The startup just stepped up its efforts in providing off-the-record communication in the digital world, with their latest release last week. With the Confide 3.0 for iOS and Android, it brings in 3 major additions to the existing app :
- The user can send end-to-end encrypted, disappearing and screenshot-proof documents. Documents can be attached from Dropbox, Box, Google Drive, OneDrive or any other document storage app while allowing sending Word, Excel, PowerPoint and PDF documents that can only be viewed once and can’t be saved, printed, forwarded or screenshot.
- Photos can also be end-to-end encrypted, and screenshot-proof.
- Allowing for better integration, the app is now included in the phone’s “Share” options.

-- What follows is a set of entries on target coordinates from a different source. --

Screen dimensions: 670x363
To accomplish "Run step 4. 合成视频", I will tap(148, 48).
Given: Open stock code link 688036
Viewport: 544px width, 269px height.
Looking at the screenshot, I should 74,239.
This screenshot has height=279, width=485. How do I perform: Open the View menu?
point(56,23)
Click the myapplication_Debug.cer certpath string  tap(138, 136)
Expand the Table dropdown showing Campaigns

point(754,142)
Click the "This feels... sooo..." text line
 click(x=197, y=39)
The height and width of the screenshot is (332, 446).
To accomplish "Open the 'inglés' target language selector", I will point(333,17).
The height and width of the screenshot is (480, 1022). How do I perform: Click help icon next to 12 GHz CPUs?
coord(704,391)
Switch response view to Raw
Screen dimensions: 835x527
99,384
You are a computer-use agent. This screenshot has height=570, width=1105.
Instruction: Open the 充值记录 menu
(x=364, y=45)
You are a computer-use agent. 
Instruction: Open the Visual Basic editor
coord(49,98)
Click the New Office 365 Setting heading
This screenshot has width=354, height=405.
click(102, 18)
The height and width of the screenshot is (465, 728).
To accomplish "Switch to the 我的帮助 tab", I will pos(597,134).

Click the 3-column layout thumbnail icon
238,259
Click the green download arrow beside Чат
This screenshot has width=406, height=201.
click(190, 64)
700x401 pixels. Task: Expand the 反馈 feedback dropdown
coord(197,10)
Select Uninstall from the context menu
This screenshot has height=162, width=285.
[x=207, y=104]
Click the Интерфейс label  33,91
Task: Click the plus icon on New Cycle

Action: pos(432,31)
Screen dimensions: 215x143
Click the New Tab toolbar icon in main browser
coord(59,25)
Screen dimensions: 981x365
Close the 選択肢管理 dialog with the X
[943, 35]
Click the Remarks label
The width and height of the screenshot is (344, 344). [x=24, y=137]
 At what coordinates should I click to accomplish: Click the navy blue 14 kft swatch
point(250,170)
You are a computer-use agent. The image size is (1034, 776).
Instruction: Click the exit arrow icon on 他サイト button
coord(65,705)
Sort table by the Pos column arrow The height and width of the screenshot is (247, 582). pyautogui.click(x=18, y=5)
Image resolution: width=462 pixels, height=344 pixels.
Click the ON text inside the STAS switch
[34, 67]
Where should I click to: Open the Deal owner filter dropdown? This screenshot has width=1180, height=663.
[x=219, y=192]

Other tweaks and enhancements include a preview option to see how a recipient would see the message, improved message reading tweaks, saving an email address or phone number within a message to the address book and opening a website URL from within a message.
Confide’s patent-pending technology pre-processes a document on the sender’s phone and sends it using a proprietary format, ensuring the recipient can only view it once. The “wanding” technique protects against screenshots, ensuring that only a small portion of the photo can be viewed at a time.
Unlike other messaging services that offer such confidentiality, Confide has businesses and enterprises in its cross-hairs. The launch of “Confide for Business” last December, has initiated “hundreds of inbound inquiries,” said Jon Brod, Co-founder and President at Confide. “[The] Sony hacks made the need very acute,” he says, according to Silicon Angle.
He further added, “It is becoming more and more accepted that anything we communicate digitally—via email, IM, text, et cetera—will be exposed at some point in the future.”
Founded a year ago by Howard Lerman, current chairman, Brod, Rich Hong, the CTO and Jeff Grossman, the CPO, Confide has found investors in Google Ventures, WGI Group and First Round, among others.